Nessuno rideva. La conversazione languiva e Cotten mi
fissava con odio attribuendomene silenziosamente la colpa.
Cominciavo a vergognarmi: l'esperimento era durato fin
troppo. La mia curiosità s'era mutata in perfidia, lo capivo. Ma
allo stesso tempo mi veniva voglia di gridare e di ridere, di
fuggire da quel paradiso di mummie che non avevano nemmeno
il coraggio di bere un po' di vino francese, per il sospetto che lo
annotassi sul mio taccuino terribile.
«Senta» dissi a Orson Welles. «Mi sono fatta invitare. E non
sta bene. Li ho spaventati. E non sta bene. Ma a questo punto
tutto diventa ridicolo. Me ne vado.» E mi alzai inventando una
scusa.
«Vengo anch'io. Non ho mai visto nulla di simile» disse Orson
Welles.
«Evviva» disse Paola Mori agguantando la borsa. Joseph
Cotten mi guardò con sollievo, poi con ira perché gli portavo
via un ospite: tentò di trattenerlo senza trattenermi. Veloce, mi
porse la mano e fu come se avesse lanciato un grido di allarme.

#### Consegna
Riscriva in forma più breve il paragrafo del brano che inizia con «Nessuno rideva», conservandone i fatti principali.

#### Righe fornite

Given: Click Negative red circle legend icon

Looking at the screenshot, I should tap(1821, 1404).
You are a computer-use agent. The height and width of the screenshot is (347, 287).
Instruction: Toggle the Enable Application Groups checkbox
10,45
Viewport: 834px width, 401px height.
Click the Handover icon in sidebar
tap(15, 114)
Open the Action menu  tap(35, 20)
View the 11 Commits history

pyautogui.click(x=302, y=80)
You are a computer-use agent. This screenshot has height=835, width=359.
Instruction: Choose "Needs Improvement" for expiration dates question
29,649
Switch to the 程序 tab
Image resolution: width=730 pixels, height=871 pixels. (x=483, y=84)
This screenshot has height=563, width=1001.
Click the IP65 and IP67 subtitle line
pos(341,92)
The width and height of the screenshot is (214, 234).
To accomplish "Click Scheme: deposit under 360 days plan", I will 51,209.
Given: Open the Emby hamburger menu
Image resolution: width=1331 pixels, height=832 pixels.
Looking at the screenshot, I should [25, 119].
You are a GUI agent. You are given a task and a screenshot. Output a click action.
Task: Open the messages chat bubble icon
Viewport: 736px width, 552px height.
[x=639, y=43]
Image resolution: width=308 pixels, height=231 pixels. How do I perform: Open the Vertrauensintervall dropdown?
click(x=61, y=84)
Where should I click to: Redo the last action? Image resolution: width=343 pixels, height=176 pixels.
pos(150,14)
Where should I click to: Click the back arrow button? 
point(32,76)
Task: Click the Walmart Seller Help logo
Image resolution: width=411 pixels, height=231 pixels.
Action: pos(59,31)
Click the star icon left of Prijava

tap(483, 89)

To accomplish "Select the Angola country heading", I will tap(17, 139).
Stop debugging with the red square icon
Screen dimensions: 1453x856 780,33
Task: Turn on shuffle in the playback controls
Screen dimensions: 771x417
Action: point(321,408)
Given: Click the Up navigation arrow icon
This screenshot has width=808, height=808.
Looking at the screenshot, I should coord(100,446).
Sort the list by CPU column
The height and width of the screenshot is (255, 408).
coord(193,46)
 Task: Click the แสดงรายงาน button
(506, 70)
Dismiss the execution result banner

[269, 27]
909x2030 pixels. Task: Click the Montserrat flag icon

#### Soluzione completa
Nessuno rideva, la conversazione languiva e Cotten mi fissava con odio, dandomene in silenzio la colpa. Mi vergognavo perché l'esperimento era durato troppo e la curiosità si era mutata in perfidia. Eppure avevo voglia di gridare, ridere e fuggire da quel paradiso di mummie che non osavano bere un po' di vino francese, per paura che lo annotassi sul mio taccuino.